If the god of vengeful spirits called me
Laughing from the sky and suffering
Know that your sorrow is my ecstasy.
The loss of your love is the gain of my hate!”Then endure, brace yourself and die,
Overwhelmed by a sense of worthless anger.
Half easier with Powerfuller than me
The tears I shed rejoiced to see me.But it’s not. How is it that joy is killed,
And why not let the best hope ever sown bloom?

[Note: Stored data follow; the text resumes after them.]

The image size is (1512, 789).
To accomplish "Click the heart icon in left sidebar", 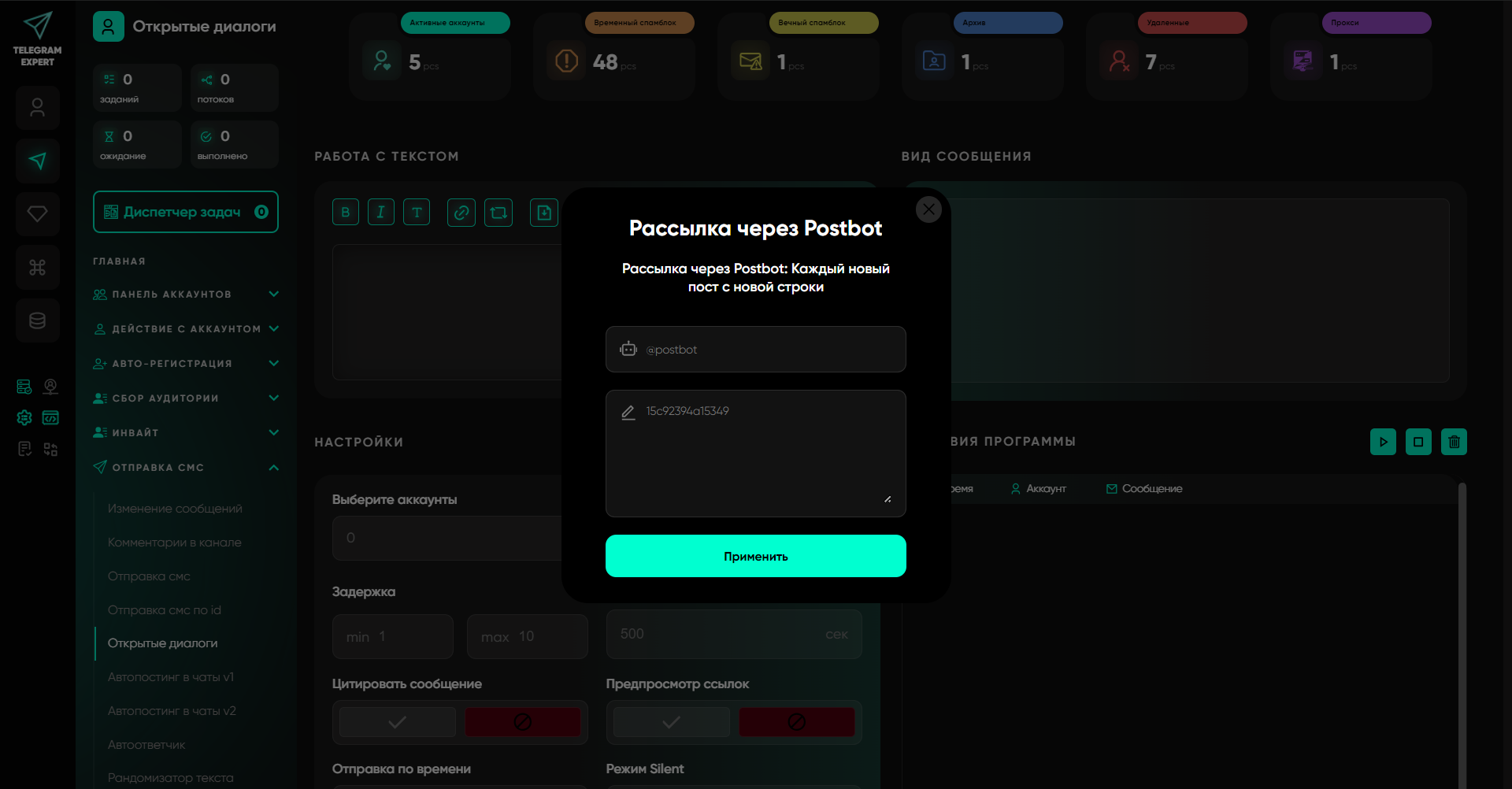I will [x=38, y=214].
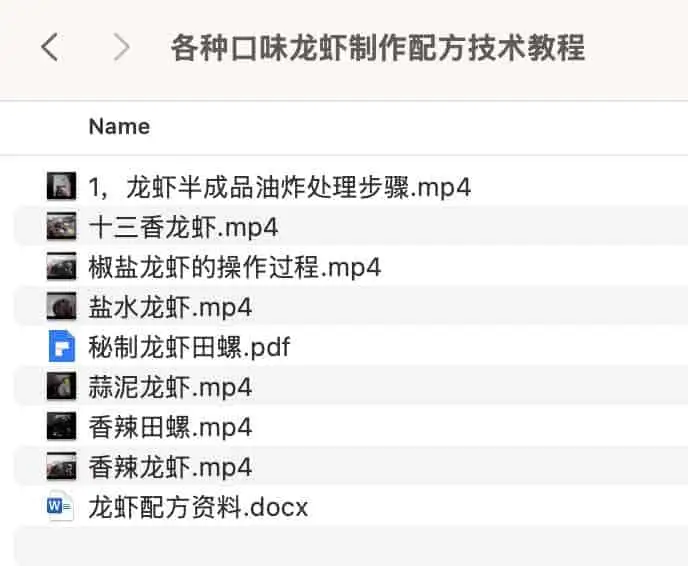The height and width of the screenshot is (566, 688).
Task: Select file name 秘制龙虾田螺.pdf
Action: coord(189,347)
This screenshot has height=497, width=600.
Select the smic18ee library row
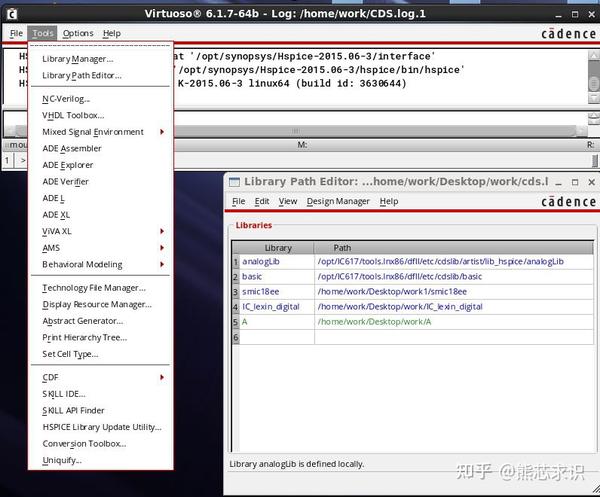pyautogui.click(x=412, y=292)
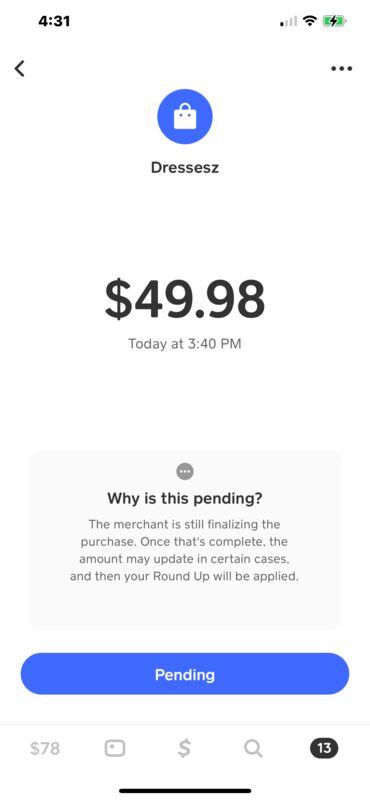Tap the Why is this pending heading
Image resolution: width=370 pixels, height=800 pixels.
pyautogui.click(x=185, y=498)
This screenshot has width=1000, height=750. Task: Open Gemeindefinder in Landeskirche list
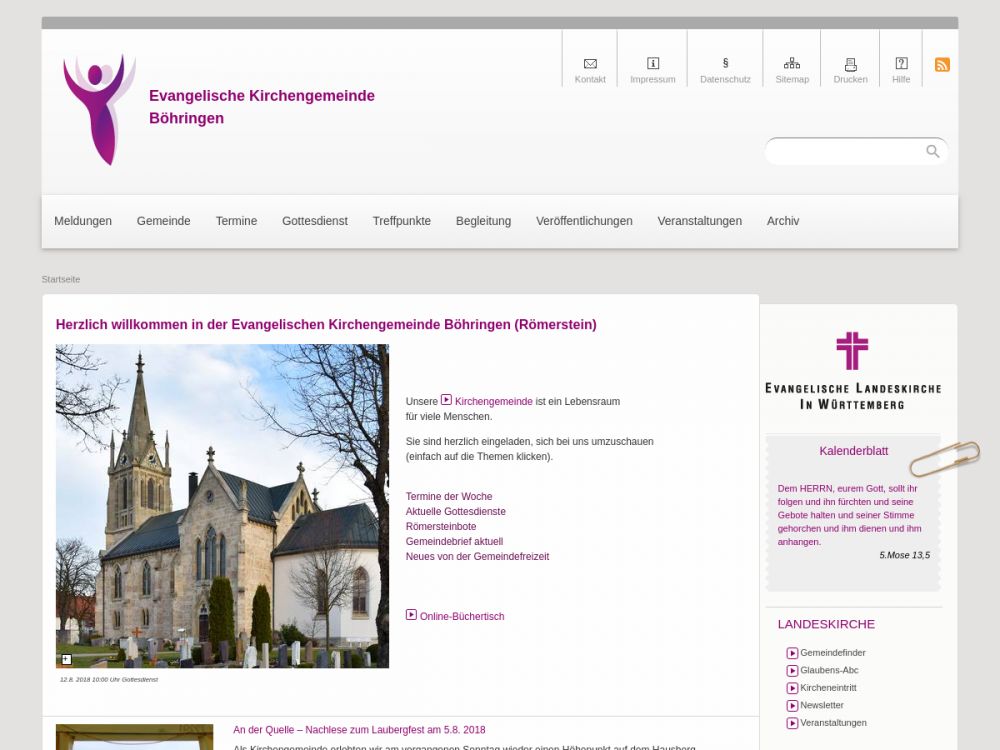832,653
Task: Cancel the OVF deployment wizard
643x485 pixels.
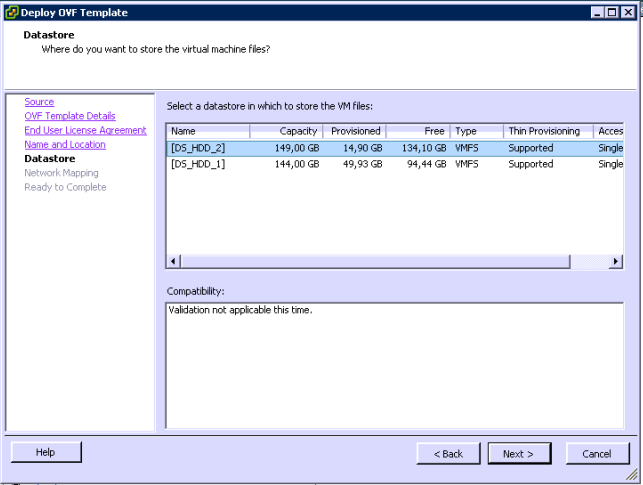Action: point(597,454)
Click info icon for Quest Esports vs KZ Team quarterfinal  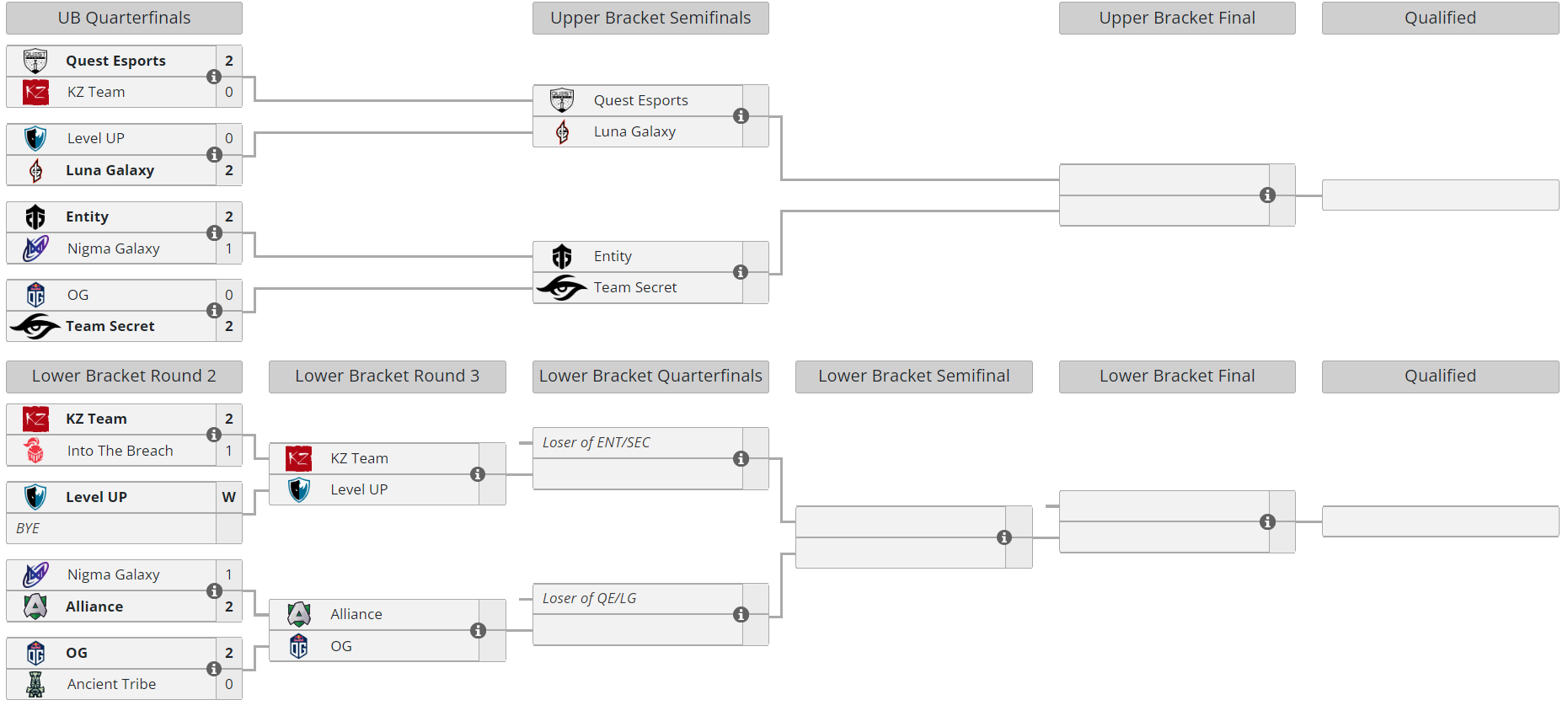(x=214, y=77)
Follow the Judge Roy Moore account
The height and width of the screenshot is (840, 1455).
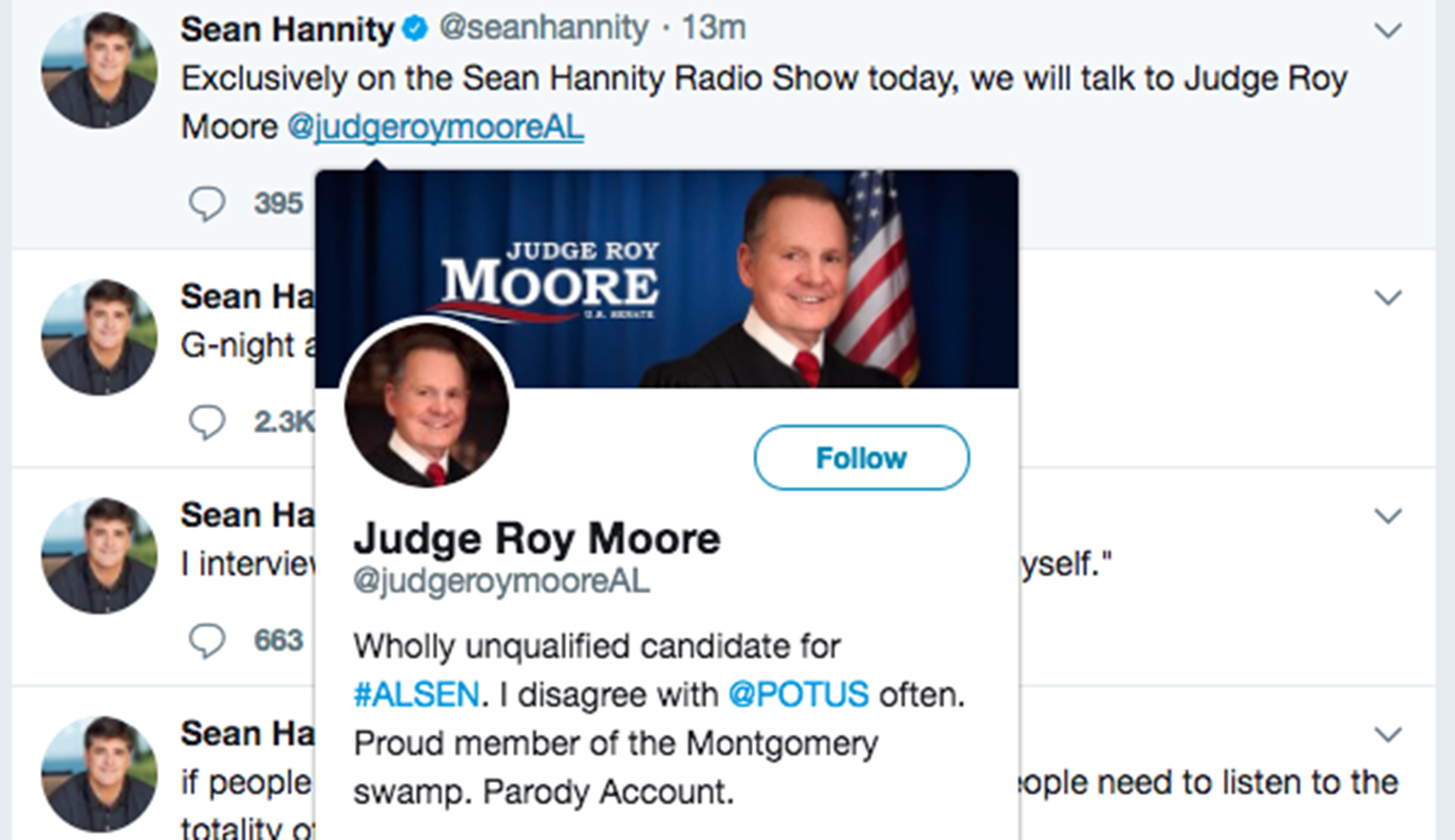coord(861,457)
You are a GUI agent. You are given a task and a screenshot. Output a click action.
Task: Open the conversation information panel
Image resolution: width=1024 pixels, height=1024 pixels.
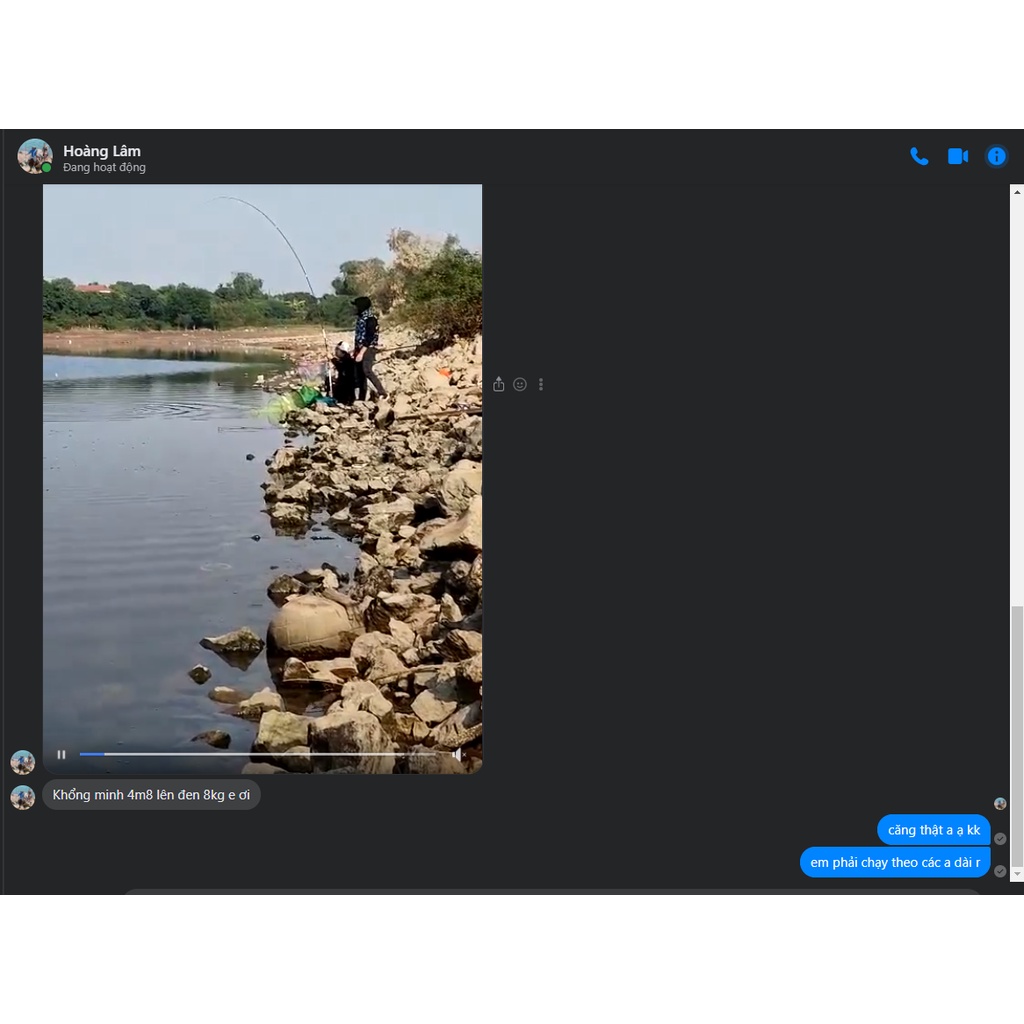[x=996, y=156]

— Class Casualty blocks the sun and rain,
And roll the dice Joy time groans…
These blind doomsters were easily scattered
Bliss about my pilgrimage as pain.
However, this reading subverts the canonical line. 500 days of summerA more sensible interpretation would be: First-time viewers should come to sympathize primarily with Tom. From Tom’s perspective we experience action and share emotions through relationships. Later sessions should instill sympathy for Summer, who constantly repeats that he doesn’t want anything serious. . Tom naively believes that the two are destined to be together. He projects the woman he wants to marry onto Summer rather than accepting her for who she is. Summer, by contrast, is unaware of herself and is mostly honest about her desires, but often misleads Tom. , a man named Tom).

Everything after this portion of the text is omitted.